Exercise requirements -
Collect every line of the records below that contains the word "computer".

══ Material provided

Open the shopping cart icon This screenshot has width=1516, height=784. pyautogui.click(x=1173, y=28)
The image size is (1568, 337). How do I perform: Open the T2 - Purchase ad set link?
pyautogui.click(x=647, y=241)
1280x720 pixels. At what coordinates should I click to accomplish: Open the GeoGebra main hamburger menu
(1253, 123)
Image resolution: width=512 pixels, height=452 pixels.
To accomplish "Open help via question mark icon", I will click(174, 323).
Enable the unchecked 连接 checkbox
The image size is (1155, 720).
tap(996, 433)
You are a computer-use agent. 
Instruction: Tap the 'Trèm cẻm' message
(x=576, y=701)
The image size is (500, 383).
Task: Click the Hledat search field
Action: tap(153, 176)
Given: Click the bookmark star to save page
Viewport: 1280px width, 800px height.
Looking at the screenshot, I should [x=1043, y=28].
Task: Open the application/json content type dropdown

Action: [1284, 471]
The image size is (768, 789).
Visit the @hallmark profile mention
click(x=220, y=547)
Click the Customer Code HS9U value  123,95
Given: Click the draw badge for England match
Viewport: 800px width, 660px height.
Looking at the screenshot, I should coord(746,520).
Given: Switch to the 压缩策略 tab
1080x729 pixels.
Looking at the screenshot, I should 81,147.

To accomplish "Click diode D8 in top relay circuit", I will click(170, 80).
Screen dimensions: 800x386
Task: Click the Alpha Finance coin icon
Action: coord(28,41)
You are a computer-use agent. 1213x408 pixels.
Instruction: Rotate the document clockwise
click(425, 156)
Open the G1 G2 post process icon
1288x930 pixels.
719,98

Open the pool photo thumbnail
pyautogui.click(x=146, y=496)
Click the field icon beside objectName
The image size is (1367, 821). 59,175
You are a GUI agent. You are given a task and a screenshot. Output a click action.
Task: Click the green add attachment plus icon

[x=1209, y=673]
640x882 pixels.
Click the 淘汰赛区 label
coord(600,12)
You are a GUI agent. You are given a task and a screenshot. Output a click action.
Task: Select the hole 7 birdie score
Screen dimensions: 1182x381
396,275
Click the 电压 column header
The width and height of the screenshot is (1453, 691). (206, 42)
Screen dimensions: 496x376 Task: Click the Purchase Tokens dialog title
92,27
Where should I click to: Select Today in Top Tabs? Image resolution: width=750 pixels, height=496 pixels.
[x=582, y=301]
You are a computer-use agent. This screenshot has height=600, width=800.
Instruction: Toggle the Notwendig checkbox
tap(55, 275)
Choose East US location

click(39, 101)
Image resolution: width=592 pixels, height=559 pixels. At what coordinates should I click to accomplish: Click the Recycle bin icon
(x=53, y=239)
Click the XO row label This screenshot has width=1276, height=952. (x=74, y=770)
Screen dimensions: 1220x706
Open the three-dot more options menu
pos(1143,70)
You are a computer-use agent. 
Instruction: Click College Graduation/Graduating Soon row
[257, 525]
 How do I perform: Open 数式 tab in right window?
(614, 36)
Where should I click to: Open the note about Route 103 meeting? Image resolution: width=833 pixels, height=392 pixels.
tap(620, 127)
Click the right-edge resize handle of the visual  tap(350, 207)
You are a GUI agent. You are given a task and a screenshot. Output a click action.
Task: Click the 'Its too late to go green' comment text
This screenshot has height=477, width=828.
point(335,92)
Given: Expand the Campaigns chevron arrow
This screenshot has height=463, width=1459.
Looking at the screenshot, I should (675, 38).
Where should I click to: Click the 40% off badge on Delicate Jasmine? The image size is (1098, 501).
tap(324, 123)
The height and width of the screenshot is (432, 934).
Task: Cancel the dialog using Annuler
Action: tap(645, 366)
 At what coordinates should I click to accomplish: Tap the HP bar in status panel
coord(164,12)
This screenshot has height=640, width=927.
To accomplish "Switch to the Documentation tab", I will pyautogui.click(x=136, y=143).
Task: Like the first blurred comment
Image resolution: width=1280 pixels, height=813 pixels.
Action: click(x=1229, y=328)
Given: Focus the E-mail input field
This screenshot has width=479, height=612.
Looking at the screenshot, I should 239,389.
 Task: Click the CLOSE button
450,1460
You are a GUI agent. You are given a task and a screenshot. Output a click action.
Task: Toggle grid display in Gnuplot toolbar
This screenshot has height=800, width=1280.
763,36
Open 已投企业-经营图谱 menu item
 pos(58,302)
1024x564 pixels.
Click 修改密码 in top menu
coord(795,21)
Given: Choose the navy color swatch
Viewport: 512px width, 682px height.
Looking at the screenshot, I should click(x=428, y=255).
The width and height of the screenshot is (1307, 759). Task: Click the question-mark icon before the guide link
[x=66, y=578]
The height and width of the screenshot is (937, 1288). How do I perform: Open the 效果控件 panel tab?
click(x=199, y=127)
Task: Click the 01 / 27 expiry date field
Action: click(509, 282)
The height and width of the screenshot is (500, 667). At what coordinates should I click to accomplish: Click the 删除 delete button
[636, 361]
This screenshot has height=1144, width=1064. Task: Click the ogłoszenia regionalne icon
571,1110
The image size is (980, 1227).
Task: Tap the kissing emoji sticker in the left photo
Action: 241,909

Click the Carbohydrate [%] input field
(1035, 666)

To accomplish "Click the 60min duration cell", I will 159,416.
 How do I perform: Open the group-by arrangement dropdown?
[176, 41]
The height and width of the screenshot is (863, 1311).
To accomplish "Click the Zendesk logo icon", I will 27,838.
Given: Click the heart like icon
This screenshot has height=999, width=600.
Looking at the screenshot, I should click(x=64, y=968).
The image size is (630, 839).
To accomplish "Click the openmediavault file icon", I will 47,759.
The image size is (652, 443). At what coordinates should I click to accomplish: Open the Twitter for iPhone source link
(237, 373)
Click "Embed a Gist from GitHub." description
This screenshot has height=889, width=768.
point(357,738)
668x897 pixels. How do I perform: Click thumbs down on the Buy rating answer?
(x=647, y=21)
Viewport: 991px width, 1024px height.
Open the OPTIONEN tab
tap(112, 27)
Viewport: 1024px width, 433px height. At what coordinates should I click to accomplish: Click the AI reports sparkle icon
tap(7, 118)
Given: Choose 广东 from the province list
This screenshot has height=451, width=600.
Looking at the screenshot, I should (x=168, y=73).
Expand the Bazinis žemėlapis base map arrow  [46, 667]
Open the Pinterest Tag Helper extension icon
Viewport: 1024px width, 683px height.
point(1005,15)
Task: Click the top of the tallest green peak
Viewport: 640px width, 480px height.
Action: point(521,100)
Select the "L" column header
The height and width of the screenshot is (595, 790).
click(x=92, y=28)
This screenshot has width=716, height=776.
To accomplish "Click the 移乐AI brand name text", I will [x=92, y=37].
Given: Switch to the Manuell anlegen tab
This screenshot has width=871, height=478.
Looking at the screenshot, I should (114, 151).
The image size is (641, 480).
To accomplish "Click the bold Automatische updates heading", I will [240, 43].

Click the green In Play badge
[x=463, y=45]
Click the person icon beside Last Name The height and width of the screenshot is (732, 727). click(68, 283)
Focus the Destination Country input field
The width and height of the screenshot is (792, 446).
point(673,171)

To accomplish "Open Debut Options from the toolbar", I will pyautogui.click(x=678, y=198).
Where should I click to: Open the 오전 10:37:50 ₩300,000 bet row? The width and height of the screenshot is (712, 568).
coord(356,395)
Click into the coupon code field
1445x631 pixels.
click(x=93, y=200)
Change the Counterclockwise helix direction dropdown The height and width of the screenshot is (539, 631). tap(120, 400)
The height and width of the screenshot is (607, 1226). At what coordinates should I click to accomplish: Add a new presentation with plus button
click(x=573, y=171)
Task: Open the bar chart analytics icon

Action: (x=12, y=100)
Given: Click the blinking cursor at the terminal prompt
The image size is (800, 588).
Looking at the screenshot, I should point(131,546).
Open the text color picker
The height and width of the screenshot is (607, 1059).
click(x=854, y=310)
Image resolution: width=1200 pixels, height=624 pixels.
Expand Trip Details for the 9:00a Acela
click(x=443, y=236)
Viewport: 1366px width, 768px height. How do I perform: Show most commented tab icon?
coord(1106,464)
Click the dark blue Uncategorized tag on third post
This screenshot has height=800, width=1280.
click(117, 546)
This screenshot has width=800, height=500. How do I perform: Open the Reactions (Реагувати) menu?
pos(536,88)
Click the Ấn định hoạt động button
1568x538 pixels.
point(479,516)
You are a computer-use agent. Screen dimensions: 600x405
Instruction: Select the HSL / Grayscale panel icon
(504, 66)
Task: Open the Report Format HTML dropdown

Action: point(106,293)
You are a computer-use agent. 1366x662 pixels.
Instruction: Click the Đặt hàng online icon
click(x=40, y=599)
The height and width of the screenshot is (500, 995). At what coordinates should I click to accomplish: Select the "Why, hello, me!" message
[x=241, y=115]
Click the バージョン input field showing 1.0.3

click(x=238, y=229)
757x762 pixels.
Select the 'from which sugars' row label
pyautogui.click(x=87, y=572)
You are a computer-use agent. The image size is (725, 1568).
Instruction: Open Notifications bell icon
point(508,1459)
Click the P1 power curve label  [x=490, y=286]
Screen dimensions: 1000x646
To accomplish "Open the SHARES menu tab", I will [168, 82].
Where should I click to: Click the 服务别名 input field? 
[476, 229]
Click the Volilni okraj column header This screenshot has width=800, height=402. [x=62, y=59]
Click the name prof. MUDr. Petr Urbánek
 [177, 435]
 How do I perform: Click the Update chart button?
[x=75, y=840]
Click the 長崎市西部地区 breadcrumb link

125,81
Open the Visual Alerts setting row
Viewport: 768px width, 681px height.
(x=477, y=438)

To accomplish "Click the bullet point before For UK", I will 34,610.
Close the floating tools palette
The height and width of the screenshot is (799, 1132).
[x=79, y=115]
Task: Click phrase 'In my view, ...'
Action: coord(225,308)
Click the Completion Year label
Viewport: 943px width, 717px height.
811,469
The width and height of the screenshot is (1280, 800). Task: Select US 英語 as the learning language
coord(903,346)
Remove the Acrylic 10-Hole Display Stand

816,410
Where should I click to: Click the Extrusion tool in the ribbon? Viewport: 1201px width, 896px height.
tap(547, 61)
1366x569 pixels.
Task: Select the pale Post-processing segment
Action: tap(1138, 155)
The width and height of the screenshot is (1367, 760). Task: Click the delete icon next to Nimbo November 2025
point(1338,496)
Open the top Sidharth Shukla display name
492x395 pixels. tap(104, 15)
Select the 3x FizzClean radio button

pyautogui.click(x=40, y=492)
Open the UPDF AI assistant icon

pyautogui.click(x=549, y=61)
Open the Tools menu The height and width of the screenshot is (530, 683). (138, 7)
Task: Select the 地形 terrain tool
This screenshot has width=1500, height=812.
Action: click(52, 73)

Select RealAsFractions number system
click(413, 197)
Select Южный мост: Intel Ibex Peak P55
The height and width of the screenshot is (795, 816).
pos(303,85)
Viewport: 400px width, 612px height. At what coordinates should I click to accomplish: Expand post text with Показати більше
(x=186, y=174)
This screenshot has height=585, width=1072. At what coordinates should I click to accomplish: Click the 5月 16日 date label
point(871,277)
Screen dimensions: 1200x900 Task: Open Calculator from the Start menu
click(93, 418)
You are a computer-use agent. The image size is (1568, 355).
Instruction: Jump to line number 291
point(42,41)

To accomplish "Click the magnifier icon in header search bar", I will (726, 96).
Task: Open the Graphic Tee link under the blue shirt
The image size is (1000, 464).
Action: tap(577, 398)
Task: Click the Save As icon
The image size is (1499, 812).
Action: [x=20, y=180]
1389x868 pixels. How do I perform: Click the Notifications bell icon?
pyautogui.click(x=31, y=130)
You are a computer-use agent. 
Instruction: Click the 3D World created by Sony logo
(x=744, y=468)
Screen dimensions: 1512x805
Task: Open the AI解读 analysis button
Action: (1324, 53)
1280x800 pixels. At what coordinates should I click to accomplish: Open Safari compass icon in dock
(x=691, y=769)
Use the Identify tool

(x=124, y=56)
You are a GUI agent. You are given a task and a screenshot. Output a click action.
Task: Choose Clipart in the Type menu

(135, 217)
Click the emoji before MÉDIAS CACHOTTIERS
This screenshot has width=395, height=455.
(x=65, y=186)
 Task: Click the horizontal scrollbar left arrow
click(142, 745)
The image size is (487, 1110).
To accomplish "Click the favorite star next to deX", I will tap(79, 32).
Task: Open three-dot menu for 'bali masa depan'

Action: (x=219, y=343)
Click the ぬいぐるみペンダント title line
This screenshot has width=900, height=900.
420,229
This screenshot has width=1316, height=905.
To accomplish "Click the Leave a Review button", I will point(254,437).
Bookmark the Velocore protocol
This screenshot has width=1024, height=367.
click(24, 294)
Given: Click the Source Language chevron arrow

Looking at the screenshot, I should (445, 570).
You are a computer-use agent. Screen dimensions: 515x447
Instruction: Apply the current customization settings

════

Solution for this task -
You are a computer-use agent. 
You are a computer-use agent. 1213x408 pixels.
You are a computer-use agent. This screenshot has height=600, width=800.
You are a computer-use agent. 
You are a computer-use agent. Screen dimensions: 600x405
You are a computer-use agent. 1366x662 pixels.
You are a computer-use agent. The image size is (725, 1568).
You are a computer-use agent. The image size is (1568, 355).
You are a computer-use agent. 
You are a computer-use agent. Screen dimensions: 515x447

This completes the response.